JOB: Retype the part that opens with the line containing "events [477, 274]" and closes with the line containing "center [488, 763].", keeping both of those lines and changing nothing.

(Lines of data)
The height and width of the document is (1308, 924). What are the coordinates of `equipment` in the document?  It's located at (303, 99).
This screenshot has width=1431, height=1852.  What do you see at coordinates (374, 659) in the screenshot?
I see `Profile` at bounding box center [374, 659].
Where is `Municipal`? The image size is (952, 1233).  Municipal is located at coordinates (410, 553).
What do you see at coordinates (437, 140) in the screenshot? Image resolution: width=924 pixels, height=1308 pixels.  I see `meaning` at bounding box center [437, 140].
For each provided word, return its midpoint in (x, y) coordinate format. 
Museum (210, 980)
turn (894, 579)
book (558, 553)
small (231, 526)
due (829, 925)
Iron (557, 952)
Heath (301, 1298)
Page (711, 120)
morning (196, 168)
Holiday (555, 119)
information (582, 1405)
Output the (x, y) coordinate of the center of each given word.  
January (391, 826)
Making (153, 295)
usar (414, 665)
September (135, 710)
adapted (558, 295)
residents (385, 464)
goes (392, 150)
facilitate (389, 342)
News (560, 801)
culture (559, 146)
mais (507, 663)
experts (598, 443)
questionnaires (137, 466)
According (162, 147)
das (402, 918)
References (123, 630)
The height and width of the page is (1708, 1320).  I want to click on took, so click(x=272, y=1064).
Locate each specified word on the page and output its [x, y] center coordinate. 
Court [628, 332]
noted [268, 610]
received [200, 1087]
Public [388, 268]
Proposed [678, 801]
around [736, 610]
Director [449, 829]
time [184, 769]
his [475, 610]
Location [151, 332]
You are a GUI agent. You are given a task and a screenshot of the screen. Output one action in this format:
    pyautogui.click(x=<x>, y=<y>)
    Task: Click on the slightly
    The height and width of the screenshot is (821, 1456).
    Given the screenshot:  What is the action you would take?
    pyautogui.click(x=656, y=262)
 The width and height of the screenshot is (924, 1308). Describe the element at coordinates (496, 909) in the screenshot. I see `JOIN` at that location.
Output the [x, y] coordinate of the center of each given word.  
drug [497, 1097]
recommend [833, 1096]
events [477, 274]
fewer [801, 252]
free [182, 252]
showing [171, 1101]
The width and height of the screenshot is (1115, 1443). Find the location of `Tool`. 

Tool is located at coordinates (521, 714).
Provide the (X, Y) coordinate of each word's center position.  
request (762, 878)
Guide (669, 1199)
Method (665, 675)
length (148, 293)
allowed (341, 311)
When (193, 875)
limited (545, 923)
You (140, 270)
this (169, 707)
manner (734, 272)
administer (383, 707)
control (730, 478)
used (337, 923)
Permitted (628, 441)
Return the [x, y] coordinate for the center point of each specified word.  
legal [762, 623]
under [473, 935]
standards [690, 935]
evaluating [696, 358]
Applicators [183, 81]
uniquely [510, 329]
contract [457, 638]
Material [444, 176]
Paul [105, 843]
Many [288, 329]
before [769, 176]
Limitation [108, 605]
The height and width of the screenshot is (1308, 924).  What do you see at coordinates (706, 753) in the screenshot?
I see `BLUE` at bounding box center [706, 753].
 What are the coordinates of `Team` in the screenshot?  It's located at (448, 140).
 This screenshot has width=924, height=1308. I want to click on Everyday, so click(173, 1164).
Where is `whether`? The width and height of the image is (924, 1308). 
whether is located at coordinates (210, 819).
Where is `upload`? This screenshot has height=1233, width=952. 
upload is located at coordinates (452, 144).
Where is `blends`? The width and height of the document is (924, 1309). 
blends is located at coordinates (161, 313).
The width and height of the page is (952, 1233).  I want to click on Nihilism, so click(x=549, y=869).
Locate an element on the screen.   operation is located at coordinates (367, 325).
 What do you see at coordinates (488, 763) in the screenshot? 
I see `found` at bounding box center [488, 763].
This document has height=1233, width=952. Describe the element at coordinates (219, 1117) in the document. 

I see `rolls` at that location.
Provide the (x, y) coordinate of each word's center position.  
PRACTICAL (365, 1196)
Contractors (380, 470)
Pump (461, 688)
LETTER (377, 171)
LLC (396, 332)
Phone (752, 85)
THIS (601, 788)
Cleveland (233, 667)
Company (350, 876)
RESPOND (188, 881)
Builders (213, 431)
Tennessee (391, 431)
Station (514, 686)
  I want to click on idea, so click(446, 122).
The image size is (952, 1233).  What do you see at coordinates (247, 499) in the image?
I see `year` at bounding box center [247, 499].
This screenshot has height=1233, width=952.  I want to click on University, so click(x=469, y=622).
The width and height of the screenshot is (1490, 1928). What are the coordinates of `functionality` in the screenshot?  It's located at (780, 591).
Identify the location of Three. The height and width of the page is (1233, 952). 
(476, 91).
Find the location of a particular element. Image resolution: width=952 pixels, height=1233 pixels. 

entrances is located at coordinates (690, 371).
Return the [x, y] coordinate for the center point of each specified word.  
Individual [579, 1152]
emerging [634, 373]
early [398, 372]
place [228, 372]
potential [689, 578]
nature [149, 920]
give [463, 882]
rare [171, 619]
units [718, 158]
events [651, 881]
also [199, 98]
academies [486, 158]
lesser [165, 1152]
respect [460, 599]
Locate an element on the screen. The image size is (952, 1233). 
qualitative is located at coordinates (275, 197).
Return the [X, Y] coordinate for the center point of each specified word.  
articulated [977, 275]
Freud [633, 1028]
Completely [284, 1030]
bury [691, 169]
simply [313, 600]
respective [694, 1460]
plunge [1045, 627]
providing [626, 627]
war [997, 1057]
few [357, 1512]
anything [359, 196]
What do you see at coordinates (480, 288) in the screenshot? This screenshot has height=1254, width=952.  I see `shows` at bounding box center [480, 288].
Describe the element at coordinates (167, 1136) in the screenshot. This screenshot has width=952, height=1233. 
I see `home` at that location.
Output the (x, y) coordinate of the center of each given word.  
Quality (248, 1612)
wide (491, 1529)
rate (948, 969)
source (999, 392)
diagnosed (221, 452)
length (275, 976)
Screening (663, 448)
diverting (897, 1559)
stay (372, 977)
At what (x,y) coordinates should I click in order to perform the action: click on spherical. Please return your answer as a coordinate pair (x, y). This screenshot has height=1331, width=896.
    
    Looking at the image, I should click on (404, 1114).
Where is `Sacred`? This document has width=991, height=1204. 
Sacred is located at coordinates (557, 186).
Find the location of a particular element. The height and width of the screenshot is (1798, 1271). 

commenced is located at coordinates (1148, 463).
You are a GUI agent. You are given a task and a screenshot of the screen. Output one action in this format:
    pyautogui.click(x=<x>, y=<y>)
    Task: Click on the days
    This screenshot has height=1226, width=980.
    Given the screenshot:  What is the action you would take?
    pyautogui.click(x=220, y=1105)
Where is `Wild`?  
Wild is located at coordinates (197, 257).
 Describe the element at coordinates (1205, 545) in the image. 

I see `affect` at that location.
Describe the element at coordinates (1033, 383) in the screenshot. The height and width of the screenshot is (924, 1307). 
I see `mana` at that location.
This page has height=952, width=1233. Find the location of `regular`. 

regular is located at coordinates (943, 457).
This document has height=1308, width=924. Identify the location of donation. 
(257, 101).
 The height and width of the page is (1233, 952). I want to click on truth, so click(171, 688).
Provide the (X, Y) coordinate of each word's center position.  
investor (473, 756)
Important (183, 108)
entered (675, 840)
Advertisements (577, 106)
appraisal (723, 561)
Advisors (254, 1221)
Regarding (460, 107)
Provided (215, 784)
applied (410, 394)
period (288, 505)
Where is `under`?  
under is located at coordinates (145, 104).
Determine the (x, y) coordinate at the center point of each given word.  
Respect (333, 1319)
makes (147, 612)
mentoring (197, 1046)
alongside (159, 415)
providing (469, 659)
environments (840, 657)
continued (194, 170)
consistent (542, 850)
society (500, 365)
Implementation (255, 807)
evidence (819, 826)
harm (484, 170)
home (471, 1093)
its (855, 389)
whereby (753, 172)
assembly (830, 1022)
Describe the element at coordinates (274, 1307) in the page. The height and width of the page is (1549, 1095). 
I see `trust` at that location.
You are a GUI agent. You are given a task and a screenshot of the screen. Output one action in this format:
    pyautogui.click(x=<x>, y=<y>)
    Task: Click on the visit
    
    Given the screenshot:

RESPONSE TO THIS EXERCISE:
events [477, 274]
fewer [801, 252]
free [182, 252]
showing [171, 1101]
The width and height of the screenshot is (1115, 1443). Find the location of `Tool`. 

Tool is located at coordinates (521, 714).
Provide the (X, Y) coordinate of each word's center position.  
request (762, 878)
Guide (669, 1199)
Method (665, 675)
length (148, 293)
allowed (341, 311)
When (193, 875)
limited (545, 923)
You (140, 270)
this (169, 707)
manner (734, 272)
administer (383, 707)
control (730, 478)
used (337, 923)
Permitted (628, 441)
Return the [x, y] coordinate for the center point of each specified word.  
legal [762, 623]
under [473, 935]
standards [690, 935]
evaluating [696, 358]
Applicators [183, 81]
uniquely [510, 329]
contract [457, 638]
Material [444, 176]
Paul [105, 843]
Many [288, 329]
before [769, 176]
Limitation [108, 605]
The height and width of the screenshot is (1308, 924).  What do you see at coordinates (706, 753) in the screenshot?
I see `BLUE` at bounding box center [706, 753].
 What are the coordinates of `Team` in the screenshot?  It's located at (448, 140).
 This screenshot has width=924, height=1308. I want to click on Everyday, so click(173, 1164).
Where is `whether`? The width and height of the image is (924, 1308). 
whether is located at coordinates (210, 819).
Where is `upload`? This screenshot has height=1233, width=952. 
upload is located at coordinates (452, 144).
Where is `blends`? The width and height of the document is (924, 1309). 
blends is located at coordinates (161, 313).
The width and height of the page is (952, 1233).  I want to click on Nihilism, so click(x=549, y=869).
Locate an element on the screen.   operation is located at coordinates (367, 325).
 What do you see at coordinates (488, 763) in the screenshot? 
I see `found` at bounding box center [488, 763].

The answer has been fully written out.